La rive sud, Strathcona, paraît être destinée à servir de plateforme ; c’est de là qu’on admire la rive Nord. Je ne m’en prive pas. Sitôt traversé le pont, ce pont hardiment lancé, tout bruyant de ferrailles, génialement combinées, je me retourne et mes yeux se rassasient de la vue que, toute enfant, à l’occasion d’un merveilleux voyage, je me plaisais déjà à contempler.

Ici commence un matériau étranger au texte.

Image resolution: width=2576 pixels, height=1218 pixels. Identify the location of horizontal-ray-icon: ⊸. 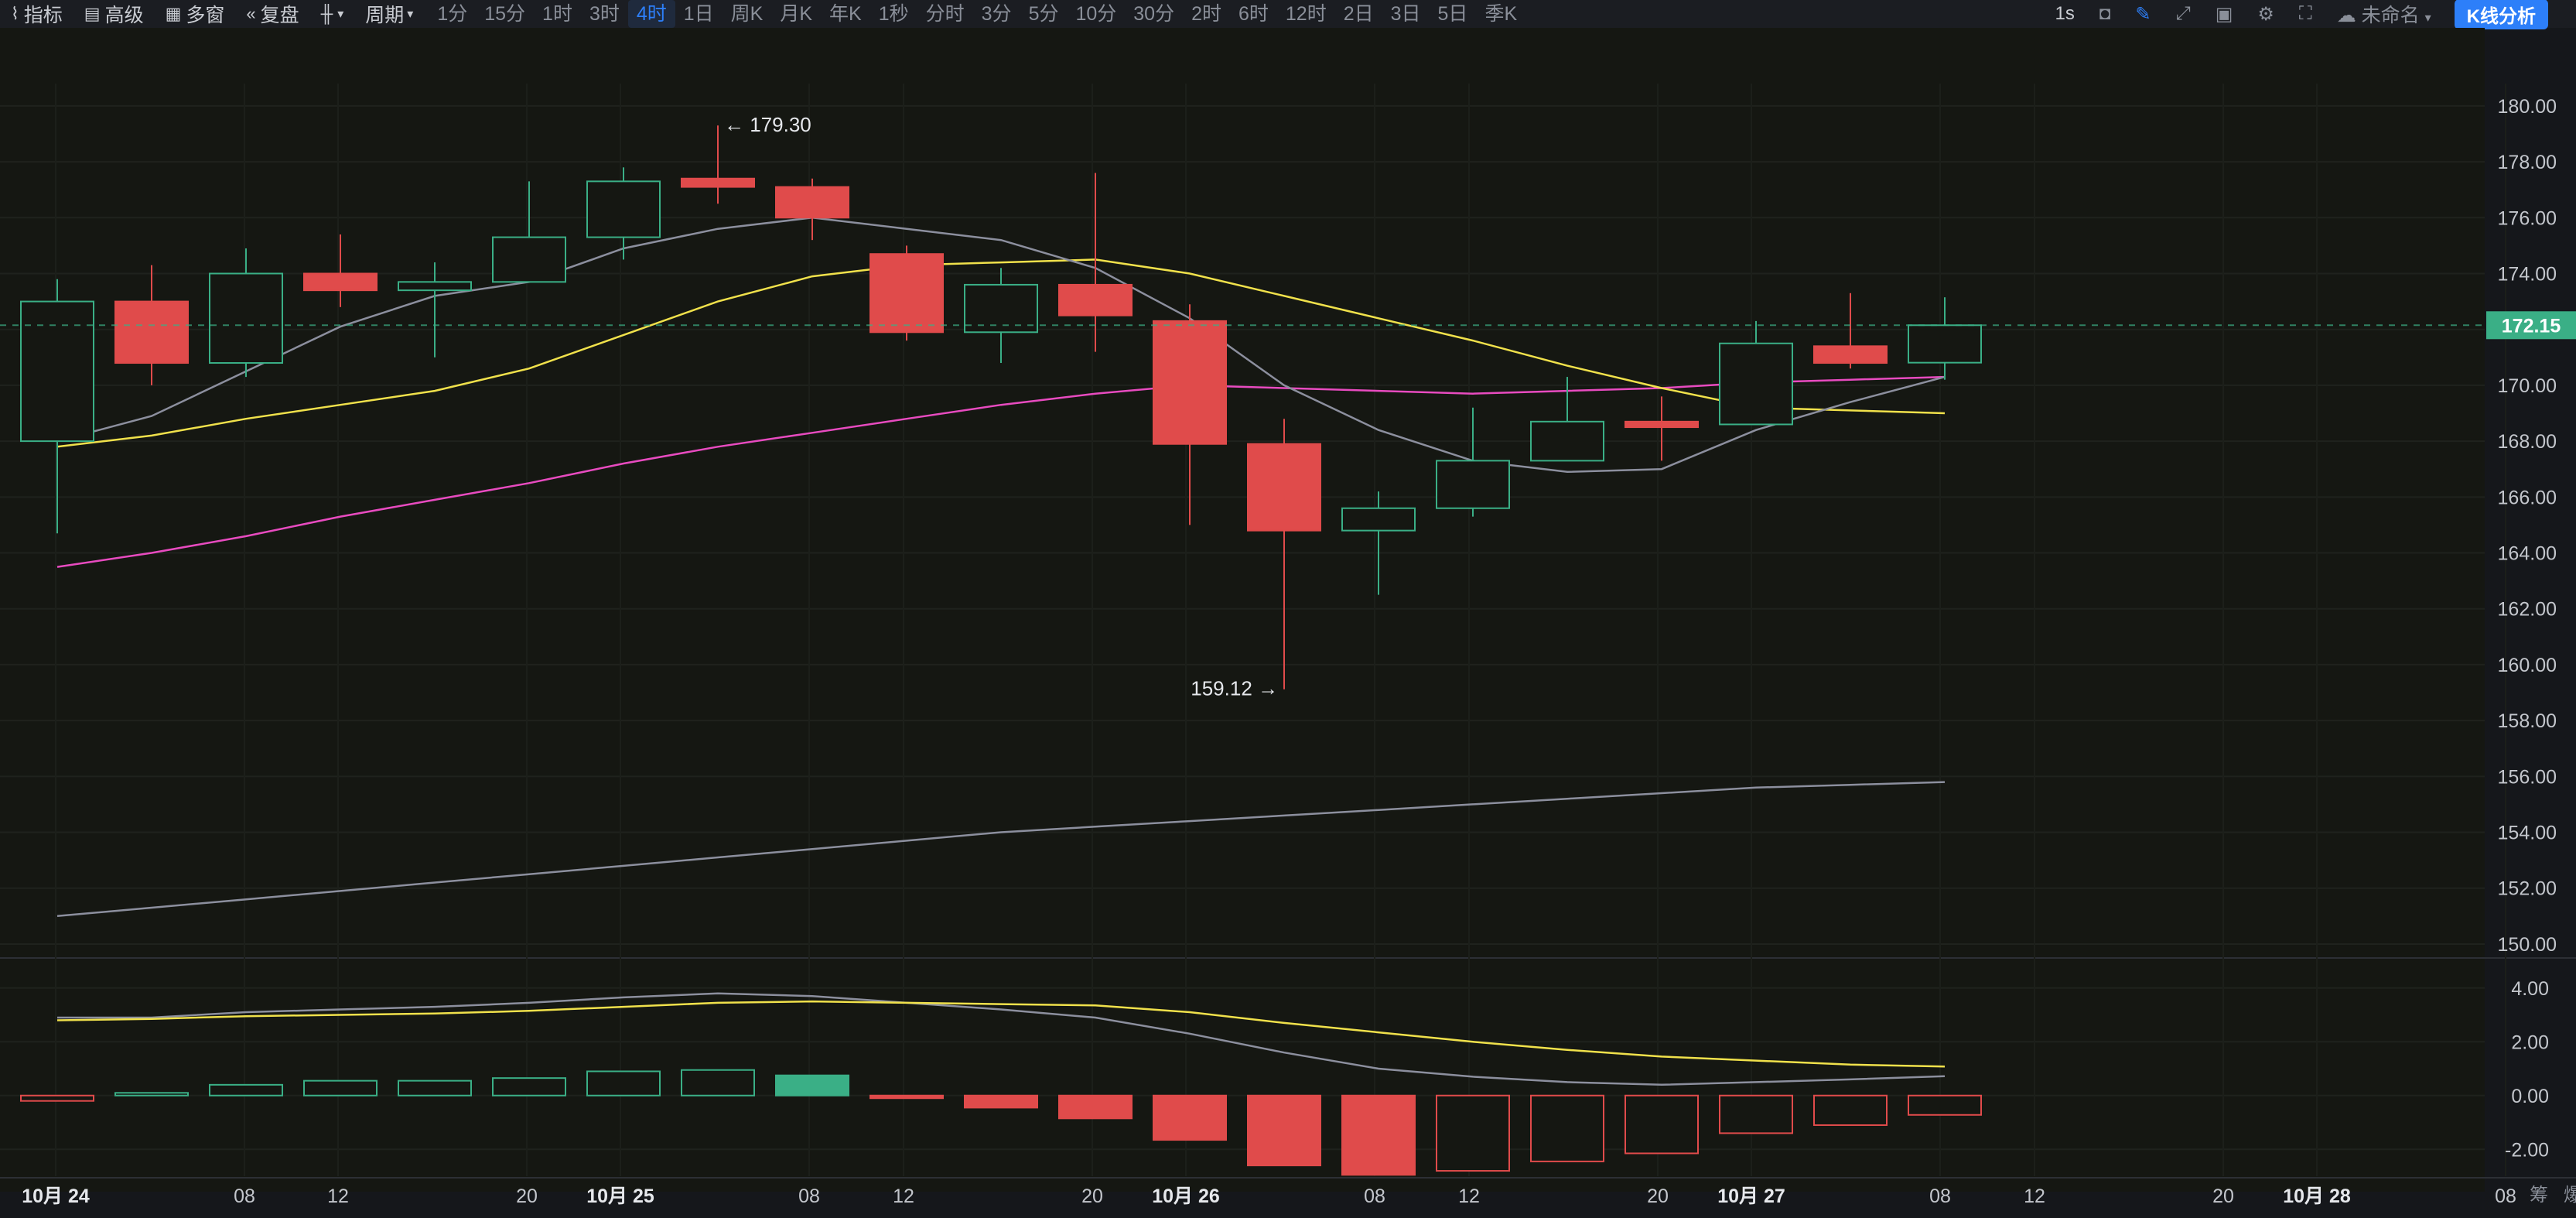
(172, 57).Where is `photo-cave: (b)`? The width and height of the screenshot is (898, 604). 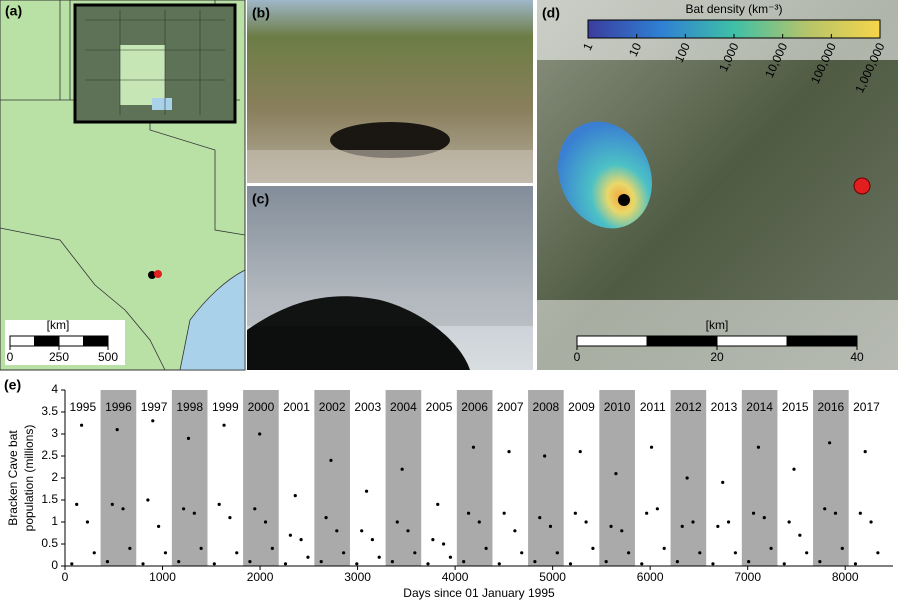 photo-cave: (b) is located at coordinates (390, 92).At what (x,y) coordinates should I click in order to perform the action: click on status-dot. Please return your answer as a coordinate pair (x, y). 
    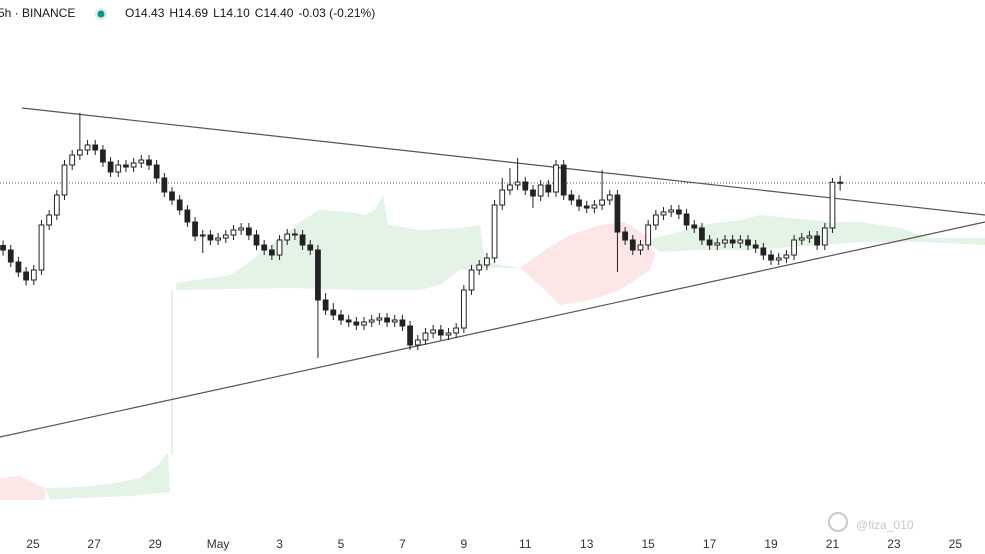
    Looking at the image, I should click on (101, 14).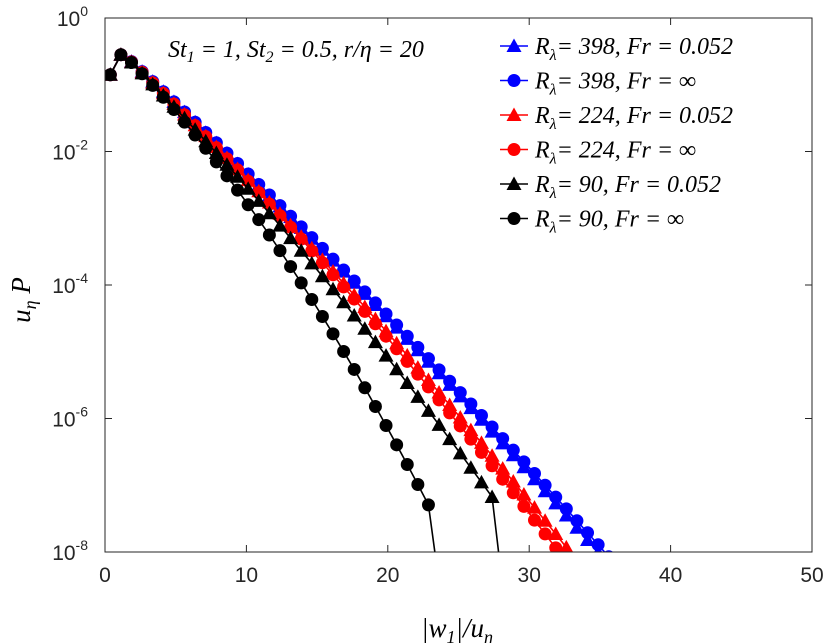 This screenshot has height=643, width=830. I want to click on x-tick-label: 40, so click(670, 576).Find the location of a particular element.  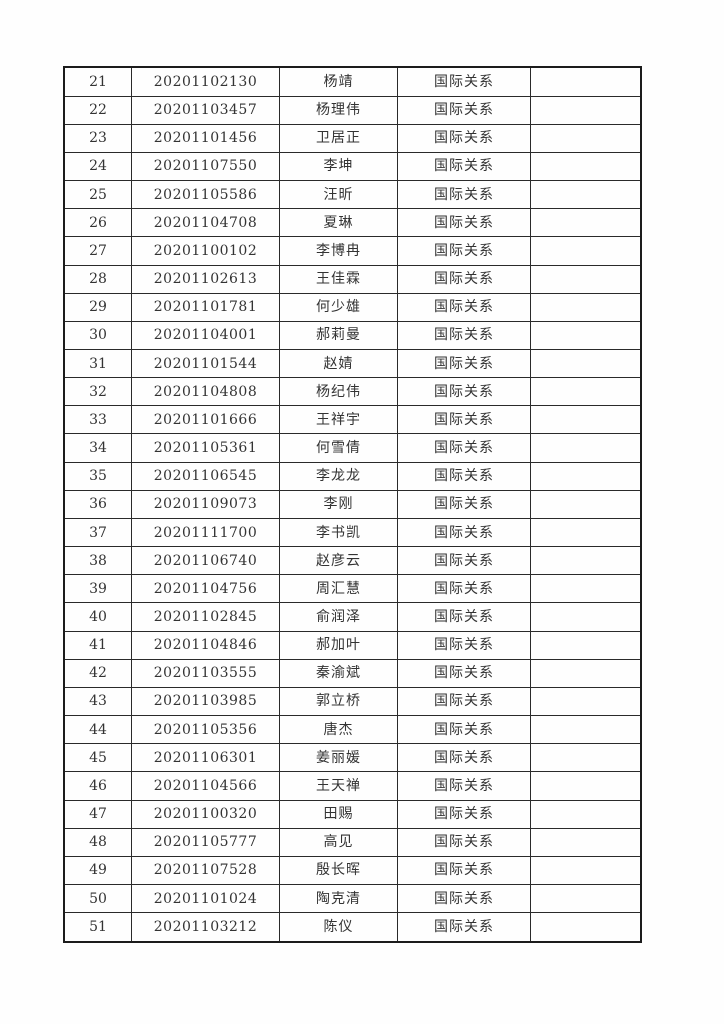

student-id-cell: 20201103212 is located at coordinates (206, 928).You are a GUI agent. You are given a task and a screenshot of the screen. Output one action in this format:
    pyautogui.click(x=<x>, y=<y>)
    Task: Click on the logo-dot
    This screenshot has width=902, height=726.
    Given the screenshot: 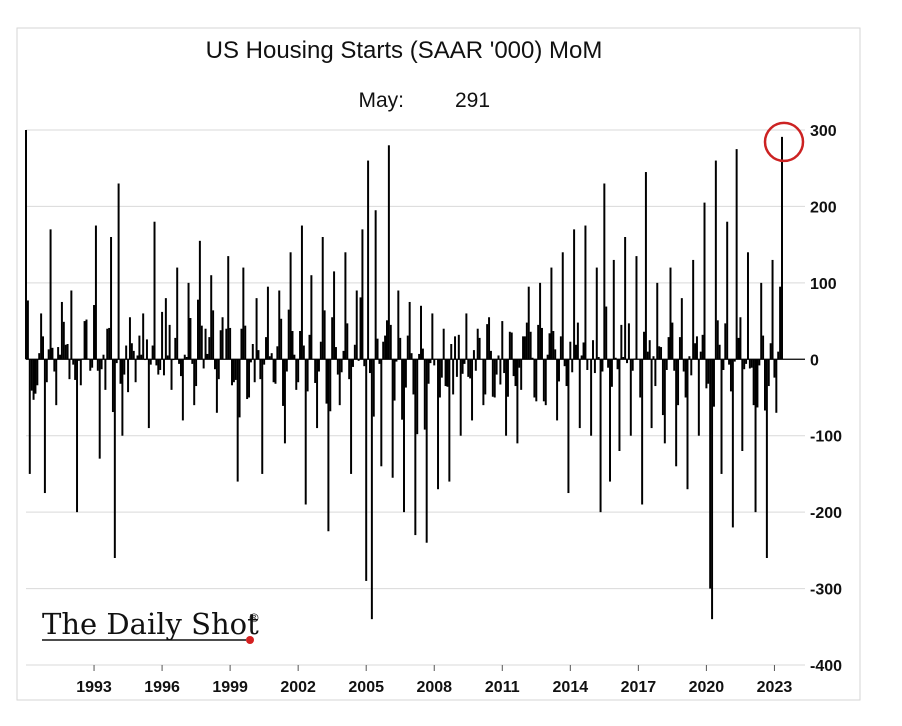 What is the action you would take?
    pyautogui.click(x=250, y=640)
    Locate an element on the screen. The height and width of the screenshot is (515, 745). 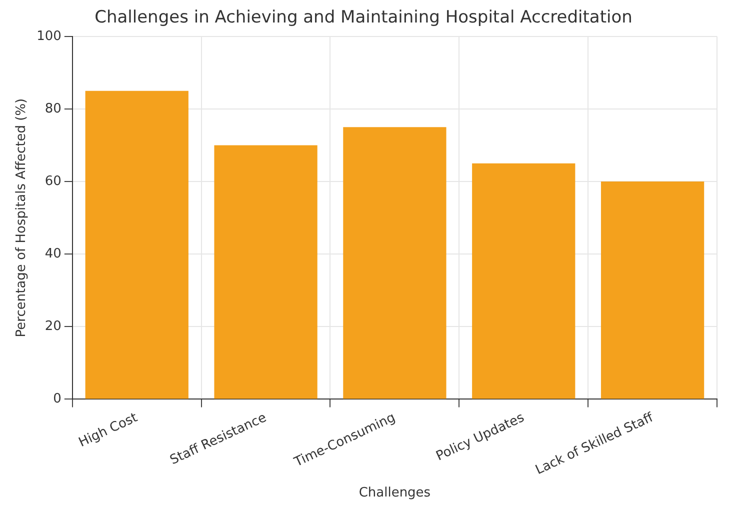
x-tick-label: High Cost is located at coordinates (108, 430).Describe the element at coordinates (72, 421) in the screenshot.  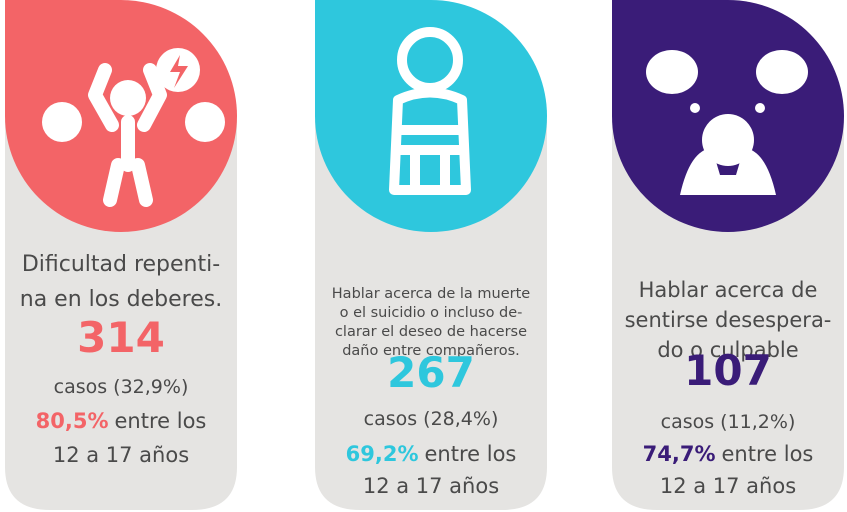
I see `percent: 80,5%` at that location. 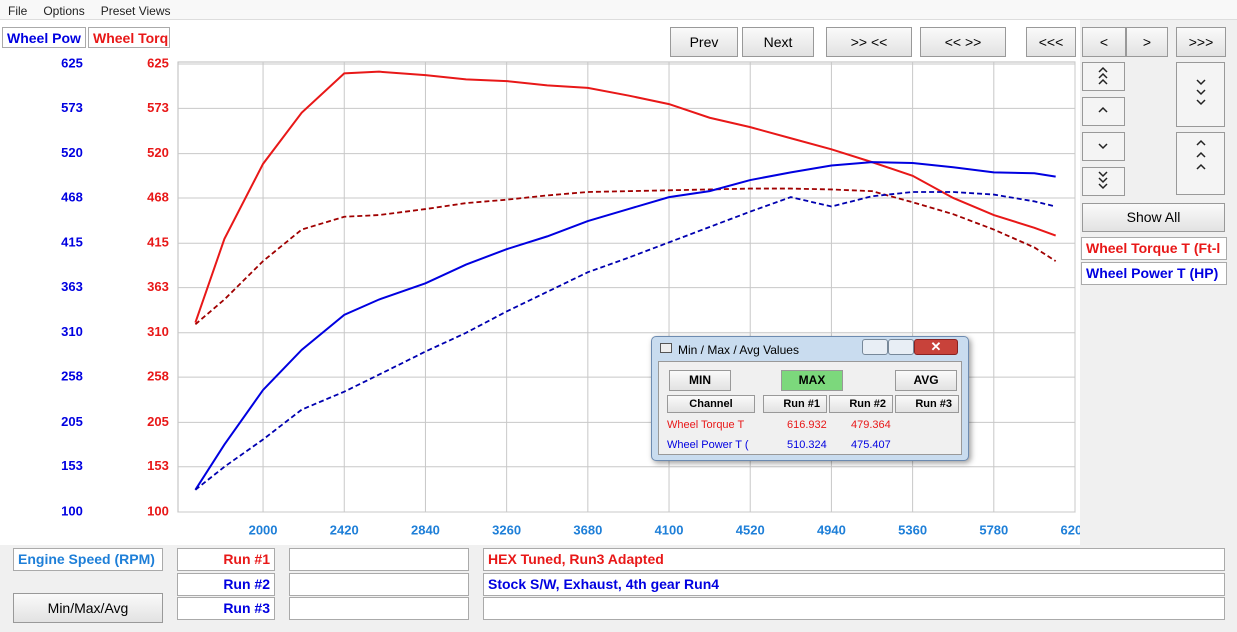 I want to click on y-tick-label: 205, so click(x=72, y=422).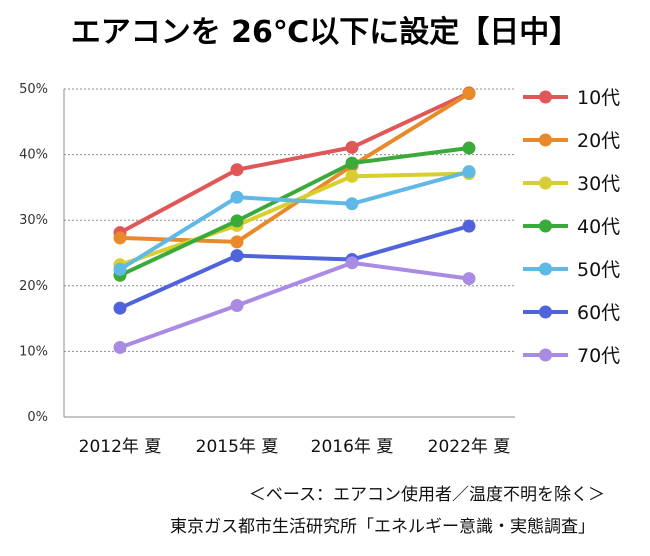 The height and width of the screenshot is (556, 650). Describe the element at coordinates (572, 98) in the screenshot. I see `legend-item: 10代` at that location.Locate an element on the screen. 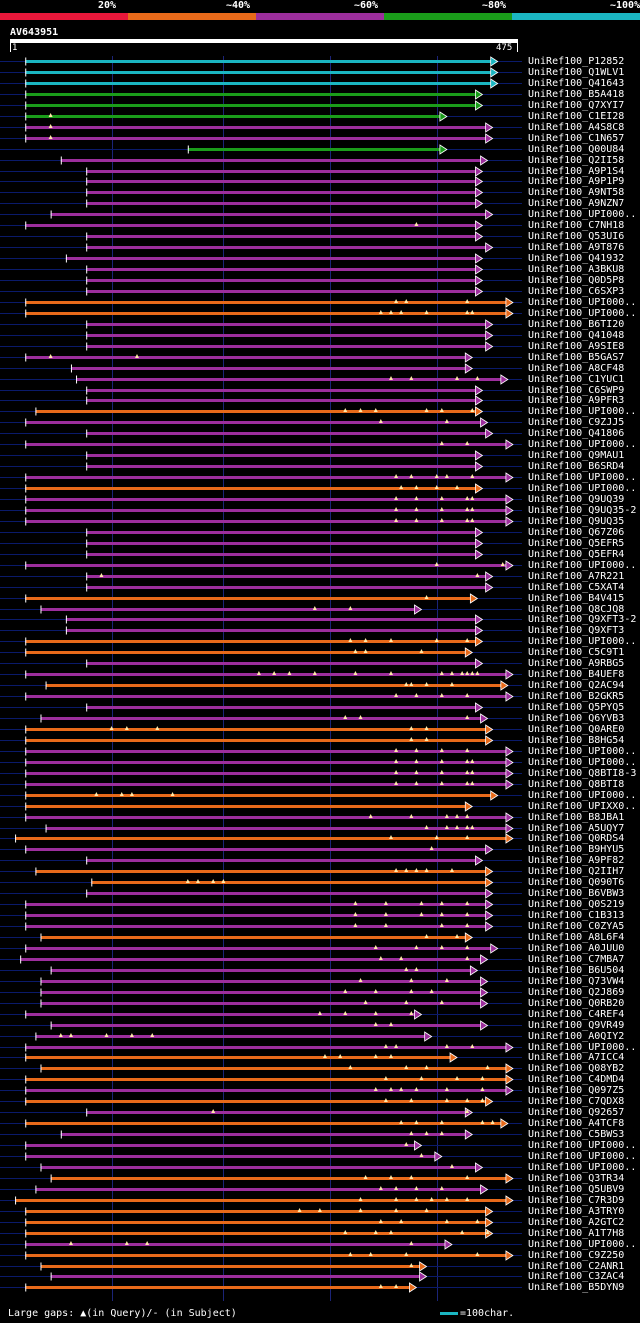 The height and width of the screenshot is (1323, 640). hit-row: UniRef100_C6SXP3 is located at coordinates (320, 292).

Quelle métamorphose, cependant, depuis le Château MacDonald dont la masse vaguement moyenageuse se casque d’un cuivre trop neuf, rutilant, incendiaire, jusqu’au palais du gouverneur, distant, froid, officiel, sans oublier « les bâtisses » du Parlement, propres, jeunes, imposantes pour le parc grêle, aux arbres anémiés par la transplantation ! À l’ouest, à l’est, ce sont encore les masses sombres des arbres, frères des arbres de Lavernes. Les soirs de lune, on doit entendre le coyote hurler aux limites de la ville, présomptueusement tracées à des milles du centre. Mais où est le vieux Fort des Prairies, le Fort bâti en lourds troncs d’arbres, la relique historique du passé ? N’avait-on pas promis de le respecter ? Pourquoi redoutait-on son voisinage pour le Parlement ? Le Fort, le Parlement, les deux premières pages d’une belle histoire écrite par les hommes sur cette terre neuve.